The Plasmic Configuration System¶
Plasmic parses a very Python-like mini-language to produce a dictionary. This allows Python programs to be configured using a Python-like language.
Here is a sample configuration:
{section1:
{key1: "value1",
key2: 2},
section2:
{key1: "othervalue",
key3: 3.0
subsection1:
{key4: (1, 2, 3)
key5: {"foo": "meta",
"bar": "syntactic"}
}
}
}
The Plasmic language consists of dictionaries, tuples, and literal values. Plasmic dictionary keys must be literal values. Plasmic dictionary values can be literal values and, nested when desired, tuples and plasmic dictionaries.
Plasmic also does interpolation. This allows values to be designated once and used in multiple places within a configuration. Plasmic replaces reference to configuration keys with the key’s value.
The recommended suffix for files written in the Plasmic language is:
.pcf
Contents¶
Why Yet Another Config Syntax?¶
The short answer is “Because there’s nothing like Python’s syntax for expressing Python data.” Some syntaxes don’t attempt to map to Python data types, your program must manually handle type conversion. Other syntaxes are serializations of data expressed in other languages. These are more expressive, both in data type and data structure complexity, but because they are syntaxes designed to express data it remains for an interpolation mechanism to be tacked on. Python syntax is the ideal choice for Python data representation and manipulation.
Plus, Python exposes it’s own internals making it easy to write powerful Python-like parsers that are, at the same time, safe. Plasmic configuration files may look like Python but they cannot be abused to execute arbitrary code or, for that matter, any sort of code at all.
More About Syntax¶
The plasmic Python-like language contains almost no expression
evaluation. The single, optional, expression allowed is a
string.Formmatter.format()
formatting syntax used for
interpolation – the insertion of of data into values by reference to
Plasmic dictionary keys.
As a convenience all dictionary entries keyed by symbols have their keys converted to the lower case string equivalent. The following 2 examples are equivalent:
Note
The following is here only as an example. It is bad practice in Plasmic to write symbols containing upper case letters.

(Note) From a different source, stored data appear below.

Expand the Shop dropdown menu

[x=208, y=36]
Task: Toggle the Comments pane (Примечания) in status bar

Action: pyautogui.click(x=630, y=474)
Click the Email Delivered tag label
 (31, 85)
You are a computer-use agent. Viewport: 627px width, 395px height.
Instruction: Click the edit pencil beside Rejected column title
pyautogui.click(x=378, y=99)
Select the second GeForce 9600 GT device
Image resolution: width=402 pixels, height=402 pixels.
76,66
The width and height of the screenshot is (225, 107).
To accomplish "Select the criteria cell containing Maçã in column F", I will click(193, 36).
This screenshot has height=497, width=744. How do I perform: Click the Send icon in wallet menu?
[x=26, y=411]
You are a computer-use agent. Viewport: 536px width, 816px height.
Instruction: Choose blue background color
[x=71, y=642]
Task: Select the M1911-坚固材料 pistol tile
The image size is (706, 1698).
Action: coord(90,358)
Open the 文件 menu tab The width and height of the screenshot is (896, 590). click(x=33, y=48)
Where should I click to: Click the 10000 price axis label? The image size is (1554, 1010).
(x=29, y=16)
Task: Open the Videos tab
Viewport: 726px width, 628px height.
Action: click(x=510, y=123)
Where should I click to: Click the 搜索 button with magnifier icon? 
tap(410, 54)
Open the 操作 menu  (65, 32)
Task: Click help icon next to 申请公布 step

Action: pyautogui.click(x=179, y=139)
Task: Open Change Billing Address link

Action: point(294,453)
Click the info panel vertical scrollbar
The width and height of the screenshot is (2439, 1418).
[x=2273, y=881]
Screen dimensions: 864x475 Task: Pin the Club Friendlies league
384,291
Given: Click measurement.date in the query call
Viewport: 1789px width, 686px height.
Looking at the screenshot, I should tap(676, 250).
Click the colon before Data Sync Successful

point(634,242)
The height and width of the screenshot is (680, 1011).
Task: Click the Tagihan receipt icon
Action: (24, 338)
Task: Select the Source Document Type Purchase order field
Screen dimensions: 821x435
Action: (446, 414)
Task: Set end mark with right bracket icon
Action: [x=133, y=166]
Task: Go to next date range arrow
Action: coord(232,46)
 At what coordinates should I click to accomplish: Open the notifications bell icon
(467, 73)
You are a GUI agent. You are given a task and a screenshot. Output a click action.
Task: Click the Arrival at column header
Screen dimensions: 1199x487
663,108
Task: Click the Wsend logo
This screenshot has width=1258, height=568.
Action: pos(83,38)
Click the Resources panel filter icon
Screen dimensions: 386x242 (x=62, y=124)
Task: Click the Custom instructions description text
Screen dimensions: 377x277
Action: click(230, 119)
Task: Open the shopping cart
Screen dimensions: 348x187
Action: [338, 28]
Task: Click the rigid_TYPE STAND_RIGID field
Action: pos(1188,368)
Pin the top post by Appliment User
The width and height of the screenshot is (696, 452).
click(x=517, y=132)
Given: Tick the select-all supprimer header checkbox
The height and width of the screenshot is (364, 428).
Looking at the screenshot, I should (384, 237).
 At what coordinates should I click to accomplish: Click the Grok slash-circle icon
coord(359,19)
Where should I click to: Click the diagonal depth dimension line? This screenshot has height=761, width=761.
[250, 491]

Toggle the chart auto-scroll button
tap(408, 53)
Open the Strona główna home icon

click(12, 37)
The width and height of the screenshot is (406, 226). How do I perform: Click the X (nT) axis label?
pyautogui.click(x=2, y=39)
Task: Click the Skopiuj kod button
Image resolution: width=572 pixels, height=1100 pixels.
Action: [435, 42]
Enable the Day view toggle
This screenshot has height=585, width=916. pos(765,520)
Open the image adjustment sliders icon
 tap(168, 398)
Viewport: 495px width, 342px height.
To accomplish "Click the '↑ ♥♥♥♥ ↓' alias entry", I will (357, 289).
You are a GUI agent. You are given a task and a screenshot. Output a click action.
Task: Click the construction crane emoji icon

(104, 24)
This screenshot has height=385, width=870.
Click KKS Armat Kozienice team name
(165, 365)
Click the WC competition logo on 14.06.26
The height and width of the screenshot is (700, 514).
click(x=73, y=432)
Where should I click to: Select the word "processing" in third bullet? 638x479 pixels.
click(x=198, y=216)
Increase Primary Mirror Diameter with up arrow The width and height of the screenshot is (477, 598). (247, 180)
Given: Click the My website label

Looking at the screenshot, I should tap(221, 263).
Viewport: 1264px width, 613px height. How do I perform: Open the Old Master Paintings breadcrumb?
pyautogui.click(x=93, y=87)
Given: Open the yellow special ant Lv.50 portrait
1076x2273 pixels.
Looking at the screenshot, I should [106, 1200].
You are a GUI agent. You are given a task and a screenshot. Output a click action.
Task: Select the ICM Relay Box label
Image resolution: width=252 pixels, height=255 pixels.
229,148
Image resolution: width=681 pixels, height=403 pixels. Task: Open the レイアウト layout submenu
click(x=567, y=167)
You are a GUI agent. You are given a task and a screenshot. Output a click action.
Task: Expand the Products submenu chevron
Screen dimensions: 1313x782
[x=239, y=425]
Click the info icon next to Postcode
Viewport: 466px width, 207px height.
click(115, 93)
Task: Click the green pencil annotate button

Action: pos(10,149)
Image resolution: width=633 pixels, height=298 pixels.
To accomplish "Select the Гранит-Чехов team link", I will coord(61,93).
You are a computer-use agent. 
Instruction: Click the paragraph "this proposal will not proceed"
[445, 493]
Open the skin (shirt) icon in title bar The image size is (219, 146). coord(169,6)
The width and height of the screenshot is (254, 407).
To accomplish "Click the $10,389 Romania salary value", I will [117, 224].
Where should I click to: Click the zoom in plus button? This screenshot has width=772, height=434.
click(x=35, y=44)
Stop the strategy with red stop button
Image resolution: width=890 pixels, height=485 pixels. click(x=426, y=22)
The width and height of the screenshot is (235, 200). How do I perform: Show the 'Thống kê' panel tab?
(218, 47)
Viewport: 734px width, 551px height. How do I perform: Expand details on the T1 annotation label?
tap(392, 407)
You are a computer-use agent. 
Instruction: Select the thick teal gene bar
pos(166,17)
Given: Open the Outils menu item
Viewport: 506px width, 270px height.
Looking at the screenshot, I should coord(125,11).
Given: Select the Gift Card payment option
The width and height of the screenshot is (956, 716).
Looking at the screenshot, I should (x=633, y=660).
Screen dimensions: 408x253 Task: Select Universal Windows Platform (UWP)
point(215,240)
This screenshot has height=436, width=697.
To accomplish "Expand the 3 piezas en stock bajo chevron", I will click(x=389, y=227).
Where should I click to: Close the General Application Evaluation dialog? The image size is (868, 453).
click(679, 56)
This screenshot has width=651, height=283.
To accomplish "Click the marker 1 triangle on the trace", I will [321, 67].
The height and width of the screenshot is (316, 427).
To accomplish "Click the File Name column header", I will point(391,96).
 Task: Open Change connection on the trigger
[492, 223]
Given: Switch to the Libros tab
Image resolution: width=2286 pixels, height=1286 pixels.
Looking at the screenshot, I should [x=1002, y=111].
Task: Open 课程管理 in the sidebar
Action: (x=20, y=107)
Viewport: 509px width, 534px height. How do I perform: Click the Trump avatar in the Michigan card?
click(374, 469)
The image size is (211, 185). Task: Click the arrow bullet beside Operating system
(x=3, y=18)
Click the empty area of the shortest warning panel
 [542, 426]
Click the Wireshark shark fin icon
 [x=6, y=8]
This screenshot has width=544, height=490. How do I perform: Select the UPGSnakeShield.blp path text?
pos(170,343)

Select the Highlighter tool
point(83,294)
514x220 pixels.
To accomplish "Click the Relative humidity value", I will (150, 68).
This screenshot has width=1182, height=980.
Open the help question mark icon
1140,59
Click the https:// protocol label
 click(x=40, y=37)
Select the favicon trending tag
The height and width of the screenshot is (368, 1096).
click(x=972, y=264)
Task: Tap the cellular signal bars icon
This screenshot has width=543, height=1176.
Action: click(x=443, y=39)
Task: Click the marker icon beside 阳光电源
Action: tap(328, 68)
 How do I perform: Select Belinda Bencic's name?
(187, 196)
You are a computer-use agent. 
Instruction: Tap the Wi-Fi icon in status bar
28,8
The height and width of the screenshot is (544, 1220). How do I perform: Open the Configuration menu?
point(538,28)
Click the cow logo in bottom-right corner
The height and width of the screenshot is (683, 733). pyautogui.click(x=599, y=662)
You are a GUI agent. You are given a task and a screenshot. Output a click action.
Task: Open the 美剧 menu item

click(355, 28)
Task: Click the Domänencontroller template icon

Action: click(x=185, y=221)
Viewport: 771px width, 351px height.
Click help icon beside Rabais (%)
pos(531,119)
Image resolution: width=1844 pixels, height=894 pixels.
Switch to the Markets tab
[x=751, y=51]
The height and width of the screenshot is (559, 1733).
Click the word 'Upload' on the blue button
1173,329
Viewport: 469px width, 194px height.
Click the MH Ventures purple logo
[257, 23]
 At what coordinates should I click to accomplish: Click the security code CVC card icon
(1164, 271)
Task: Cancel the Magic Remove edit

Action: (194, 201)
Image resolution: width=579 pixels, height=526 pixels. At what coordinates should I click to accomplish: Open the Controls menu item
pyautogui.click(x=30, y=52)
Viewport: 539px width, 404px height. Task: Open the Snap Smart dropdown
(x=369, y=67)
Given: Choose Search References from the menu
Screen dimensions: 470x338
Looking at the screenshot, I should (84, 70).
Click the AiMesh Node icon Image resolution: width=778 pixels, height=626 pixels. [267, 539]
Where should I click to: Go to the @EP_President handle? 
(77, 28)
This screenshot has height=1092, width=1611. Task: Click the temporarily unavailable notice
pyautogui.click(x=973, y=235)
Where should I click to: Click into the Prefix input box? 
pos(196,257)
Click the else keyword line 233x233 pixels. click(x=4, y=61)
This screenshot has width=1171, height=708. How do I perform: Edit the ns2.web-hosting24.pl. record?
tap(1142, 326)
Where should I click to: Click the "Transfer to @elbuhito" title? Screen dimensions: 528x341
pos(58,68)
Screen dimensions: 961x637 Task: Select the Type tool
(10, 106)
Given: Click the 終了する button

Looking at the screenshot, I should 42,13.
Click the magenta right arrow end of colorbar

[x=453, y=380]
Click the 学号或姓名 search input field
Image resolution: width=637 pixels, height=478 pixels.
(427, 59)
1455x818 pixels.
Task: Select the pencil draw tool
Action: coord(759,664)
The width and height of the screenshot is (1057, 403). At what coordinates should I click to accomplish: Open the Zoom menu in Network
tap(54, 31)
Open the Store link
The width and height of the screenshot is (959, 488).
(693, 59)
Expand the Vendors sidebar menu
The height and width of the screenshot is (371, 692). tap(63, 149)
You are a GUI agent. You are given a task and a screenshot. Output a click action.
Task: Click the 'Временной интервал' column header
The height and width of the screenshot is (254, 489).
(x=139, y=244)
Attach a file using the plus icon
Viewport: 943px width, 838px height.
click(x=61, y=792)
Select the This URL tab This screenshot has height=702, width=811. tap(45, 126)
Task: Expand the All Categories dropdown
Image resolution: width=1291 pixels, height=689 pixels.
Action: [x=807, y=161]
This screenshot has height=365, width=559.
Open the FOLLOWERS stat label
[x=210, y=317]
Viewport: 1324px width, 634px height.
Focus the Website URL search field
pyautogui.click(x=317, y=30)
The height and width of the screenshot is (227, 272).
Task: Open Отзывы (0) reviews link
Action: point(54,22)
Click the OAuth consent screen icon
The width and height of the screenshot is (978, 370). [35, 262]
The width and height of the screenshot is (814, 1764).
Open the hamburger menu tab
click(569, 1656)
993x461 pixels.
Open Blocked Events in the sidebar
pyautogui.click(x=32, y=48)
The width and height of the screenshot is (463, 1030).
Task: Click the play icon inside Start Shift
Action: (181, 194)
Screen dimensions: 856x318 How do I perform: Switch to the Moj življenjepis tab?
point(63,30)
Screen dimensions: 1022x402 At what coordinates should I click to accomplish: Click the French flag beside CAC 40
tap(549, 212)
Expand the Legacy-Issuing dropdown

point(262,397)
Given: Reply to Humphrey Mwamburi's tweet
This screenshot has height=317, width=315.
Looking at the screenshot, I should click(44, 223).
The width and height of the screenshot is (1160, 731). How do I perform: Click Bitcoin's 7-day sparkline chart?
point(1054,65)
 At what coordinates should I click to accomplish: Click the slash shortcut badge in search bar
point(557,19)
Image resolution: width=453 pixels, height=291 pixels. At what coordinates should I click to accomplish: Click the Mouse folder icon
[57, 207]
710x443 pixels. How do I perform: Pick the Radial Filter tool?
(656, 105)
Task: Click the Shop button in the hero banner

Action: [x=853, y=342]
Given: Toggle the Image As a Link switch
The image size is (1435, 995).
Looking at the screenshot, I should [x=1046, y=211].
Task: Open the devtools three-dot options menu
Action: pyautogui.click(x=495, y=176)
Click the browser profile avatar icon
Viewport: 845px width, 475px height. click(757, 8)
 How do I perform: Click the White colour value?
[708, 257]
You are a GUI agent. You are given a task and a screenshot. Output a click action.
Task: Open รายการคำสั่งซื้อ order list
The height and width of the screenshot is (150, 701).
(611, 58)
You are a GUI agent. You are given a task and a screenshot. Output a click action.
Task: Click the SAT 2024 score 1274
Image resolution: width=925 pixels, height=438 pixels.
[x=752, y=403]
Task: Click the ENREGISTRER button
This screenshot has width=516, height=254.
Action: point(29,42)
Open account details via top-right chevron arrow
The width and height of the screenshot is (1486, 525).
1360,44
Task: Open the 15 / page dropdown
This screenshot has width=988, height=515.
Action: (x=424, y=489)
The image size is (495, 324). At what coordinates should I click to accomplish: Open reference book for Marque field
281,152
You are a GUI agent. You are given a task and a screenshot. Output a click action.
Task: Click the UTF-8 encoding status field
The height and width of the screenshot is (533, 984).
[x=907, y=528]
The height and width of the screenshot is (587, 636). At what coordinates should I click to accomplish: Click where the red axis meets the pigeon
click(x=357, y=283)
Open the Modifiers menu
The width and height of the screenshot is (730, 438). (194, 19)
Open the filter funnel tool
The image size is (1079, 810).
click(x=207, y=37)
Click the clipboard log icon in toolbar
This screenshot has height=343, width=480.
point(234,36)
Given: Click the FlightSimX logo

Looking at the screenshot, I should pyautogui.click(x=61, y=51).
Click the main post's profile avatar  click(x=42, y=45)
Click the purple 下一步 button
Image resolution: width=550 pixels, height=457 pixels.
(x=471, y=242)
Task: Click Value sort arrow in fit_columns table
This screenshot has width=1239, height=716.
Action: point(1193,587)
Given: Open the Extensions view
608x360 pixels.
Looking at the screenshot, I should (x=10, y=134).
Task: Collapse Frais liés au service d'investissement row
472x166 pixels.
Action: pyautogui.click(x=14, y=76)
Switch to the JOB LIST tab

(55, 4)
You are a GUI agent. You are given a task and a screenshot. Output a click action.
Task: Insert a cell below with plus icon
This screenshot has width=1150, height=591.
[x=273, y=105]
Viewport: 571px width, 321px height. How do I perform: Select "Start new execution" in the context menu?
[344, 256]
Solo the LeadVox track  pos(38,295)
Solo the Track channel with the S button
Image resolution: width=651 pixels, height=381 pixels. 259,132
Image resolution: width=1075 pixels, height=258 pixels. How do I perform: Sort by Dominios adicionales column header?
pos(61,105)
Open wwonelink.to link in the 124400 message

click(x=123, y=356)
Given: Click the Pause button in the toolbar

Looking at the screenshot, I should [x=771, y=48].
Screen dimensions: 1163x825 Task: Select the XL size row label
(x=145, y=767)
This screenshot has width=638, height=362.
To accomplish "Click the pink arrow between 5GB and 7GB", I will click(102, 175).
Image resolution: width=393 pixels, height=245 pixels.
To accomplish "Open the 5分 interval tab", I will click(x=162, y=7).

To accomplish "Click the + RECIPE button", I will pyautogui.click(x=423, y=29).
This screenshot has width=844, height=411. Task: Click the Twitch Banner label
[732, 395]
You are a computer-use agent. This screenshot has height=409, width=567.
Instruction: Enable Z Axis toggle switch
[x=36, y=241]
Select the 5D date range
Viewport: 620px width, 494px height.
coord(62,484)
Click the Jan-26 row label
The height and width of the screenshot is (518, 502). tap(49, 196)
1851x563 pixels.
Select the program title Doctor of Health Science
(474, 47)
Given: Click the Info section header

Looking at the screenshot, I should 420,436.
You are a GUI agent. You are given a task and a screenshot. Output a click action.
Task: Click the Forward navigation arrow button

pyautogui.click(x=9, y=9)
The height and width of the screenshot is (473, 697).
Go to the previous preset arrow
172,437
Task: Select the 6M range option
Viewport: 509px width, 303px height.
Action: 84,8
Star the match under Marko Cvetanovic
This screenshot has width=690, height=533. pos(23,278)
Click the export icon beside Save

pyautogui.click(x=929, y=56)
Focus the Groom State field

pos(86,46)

A configuration with symbols for keys:
{section1:
{key1: "value1",
key2: 2},
Section2:
{Key1: "othervalue",
KEY3: 3.0}
}
The identical configuration with strings for keys:
{"section1":
{"key1": "value1",
"key2": 2},
"section2":
{"key1": "othervalue",
"key3": 3.0}
}
Although the symbols are written in mixed case the end result is a dictionary keyed with strings in lower case.